ATLANTA (AP) — Morris Brown College, which has filed for bankruptcy protection and faces possible foreclosure, has not paid some of its employees for three months, court records show.
The historically black Atlanta college owes workers hundreds of thousands of dollars in back pay from an even longer period.
Chemistry professor Gloria L. Anderson, for instance, is owed $204,585, according to recently filed court documents.
Toledo Riley, the director of recruitment and admissions, is owed $171,000, the records show. Hector Butts, who chairs the business administration department, is due $163,000. Vice president of student affairs Vivian El-Amin is awaiting $142,000.
The school filed for bankruptcy protection this month, hoping to prevent campus buildings from being auctioned.

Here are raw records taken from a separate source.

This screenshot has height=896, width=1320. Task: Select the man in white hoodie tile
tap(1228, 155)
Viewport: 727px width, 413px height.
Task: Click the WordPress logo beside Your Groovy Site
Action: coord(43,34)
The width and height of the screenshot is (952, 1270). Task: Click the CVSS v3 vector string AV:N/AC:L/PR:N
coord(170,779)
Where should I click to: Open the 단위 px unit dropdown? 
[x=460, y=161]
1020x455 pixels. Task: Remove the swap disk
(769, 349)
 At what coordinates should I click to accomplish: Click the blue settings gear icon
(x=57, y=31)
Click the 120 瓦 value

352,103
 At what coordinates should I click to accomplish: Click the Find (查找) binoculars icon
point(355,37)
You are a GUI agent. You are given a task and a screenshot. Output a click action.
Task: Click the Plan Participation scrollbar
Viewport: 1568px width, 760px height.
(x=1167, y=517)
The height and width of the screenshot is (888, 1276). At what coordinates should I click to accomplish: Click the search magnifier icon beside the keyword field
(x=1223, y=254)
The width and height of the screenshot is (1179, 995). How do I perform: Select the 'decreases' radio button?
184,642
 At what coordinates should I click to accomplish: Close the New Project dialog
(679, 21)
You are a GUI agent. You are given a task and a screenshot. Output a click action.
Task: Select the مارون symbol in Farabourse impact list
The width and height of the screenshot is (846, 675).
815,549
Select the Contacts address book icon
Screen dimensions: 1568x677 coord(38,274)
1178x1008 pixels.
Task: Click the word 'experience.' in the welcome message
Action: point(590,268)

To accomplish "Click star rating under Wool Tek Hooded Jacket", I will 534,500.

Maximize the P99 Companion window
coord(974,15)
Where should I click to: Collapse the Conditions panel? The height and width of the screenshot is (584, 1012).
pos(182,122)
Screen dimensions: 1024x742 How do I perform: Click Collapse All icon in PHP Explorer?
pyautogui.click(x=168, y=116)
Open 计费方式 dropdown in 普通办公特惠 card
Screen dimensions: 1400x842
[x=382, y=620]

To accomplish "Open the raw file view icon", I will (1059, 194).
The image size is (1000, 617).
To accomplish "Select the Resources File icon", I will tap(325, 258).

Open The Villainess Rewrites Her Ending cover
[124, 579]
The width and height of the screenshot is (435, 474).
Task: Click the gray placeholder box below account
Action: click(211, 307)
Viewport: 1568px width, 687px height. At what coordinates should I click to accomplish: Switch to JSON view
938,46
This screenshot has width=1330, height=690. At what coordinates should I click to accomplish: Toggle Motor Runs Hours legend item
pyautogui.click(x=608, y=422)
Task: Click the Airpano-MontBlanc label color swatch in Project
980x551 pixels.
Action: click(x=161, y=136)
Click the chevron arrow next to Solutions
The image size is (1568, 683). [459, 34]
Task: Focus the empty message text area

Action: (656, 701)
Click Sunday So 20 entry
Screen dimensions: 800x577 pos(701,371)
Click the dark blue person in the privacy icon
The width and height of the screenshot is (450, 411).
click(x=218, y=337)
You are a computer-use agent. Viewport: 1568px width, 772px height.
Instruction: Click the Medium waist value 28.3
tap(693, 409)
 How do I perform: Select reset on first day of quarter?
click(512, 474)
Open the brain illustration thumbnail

Court records from the bankruptcy filing show that Morris Brown is also more than $30 million in debt to at least 200 creditors.
Morris Brown's debt includes $13 million in bonds issued in 1996 through the Fulton County Development Authority.
The school is hoping to work out an agreement with the bondholders to resolve the debt, said Ann Aaronson, an attorney for Morris Brown.
"The Chapter 11 should prevent the foreclosure, because it is an automatic stay," Aaronson said. "We are hoping to work out an agreement with the bondholders to resolve their debt. And we would like to do so as quickly as possible."